Вряд ли мне стоило читать это на ночь. Я лежу в кромешной тьме, снова и снова перечитывая эту строчку в своем телефоне. Внутри все дрожит и сжимается — всему виной это письмо. Я возбужден. Это странновато. И сбивает с толку. В хорошем смысле. Блю обычно очень осторожен с тем, что пишет.

Ему нравится представлять, как я фантазирую о сексе!

Я думал, только у меня появляются подобные мысли о нас.

Интересно, какой была бы наша личная встреча после всех этих писем? Стали бы мы вообще разговаривать? Или сразу перешли бы к делу? Думаю, я могу это представить. Блю в моей спальне, и мы наедине. Он садится рядом со мной на кровать и смотрит на меня своими глазами цвета морской волны. Глазами Кэла Прайса. А потом прикасается к моему лицу и вдруг целует.

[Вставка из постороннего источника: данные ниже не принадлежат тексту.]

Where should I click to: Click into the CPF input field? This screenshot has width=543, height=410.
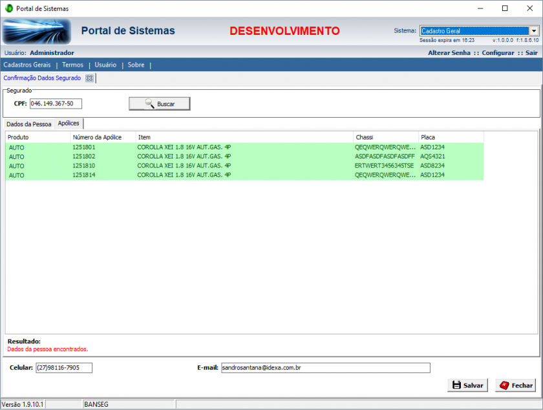pyautogui.click(x=56, y=103)
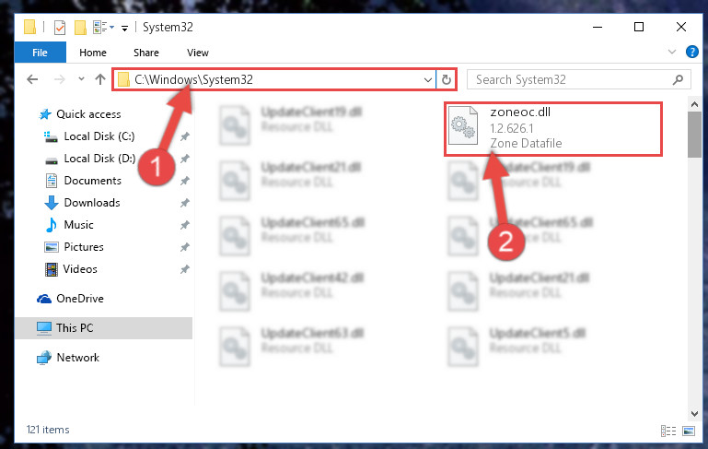708x449 pixels.
Task: Open the File menu
Action: click(x=41, y=53)
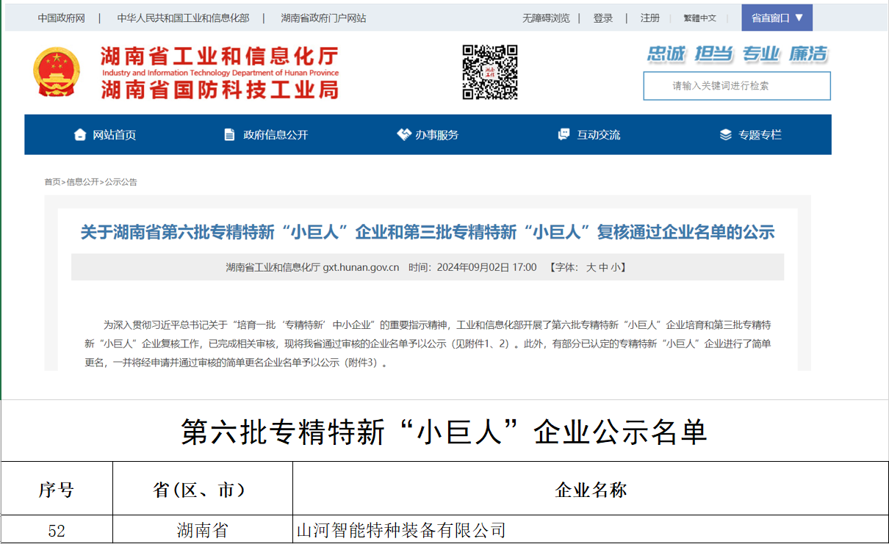Screen dimensions: 889x544
Task: Click the 注册 register link
Action: tap(649, 17)
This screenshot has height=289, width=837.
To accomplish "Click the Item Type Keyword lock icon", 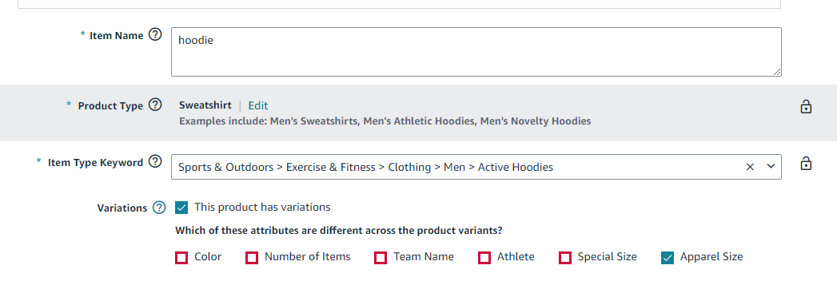I will pos(806,163).
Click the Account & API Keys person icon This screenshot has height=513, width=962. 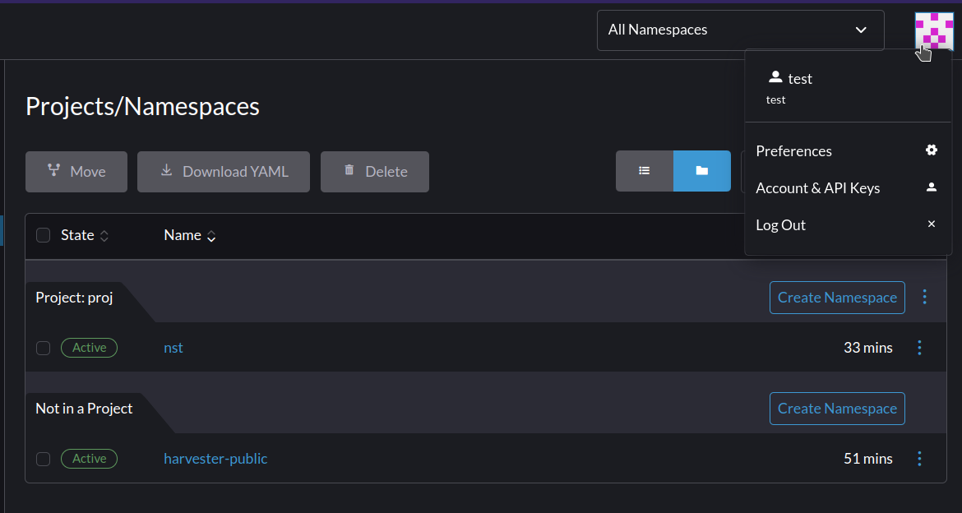(931, 187)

Мои руки поднимаются к лицу. Ну, то есть моя левая рука. Правая рука занята.

Я вижу эту картину. Его поцелуи не похожи на поцелуи Рэйчел, Анны или Карис. Даже близко. Они из какой-то другой стратосферы. Я чувствую электрические покалывания во всем теле, мозг превратился в вату, и я почти уверен, что слышу свое сердцебиение.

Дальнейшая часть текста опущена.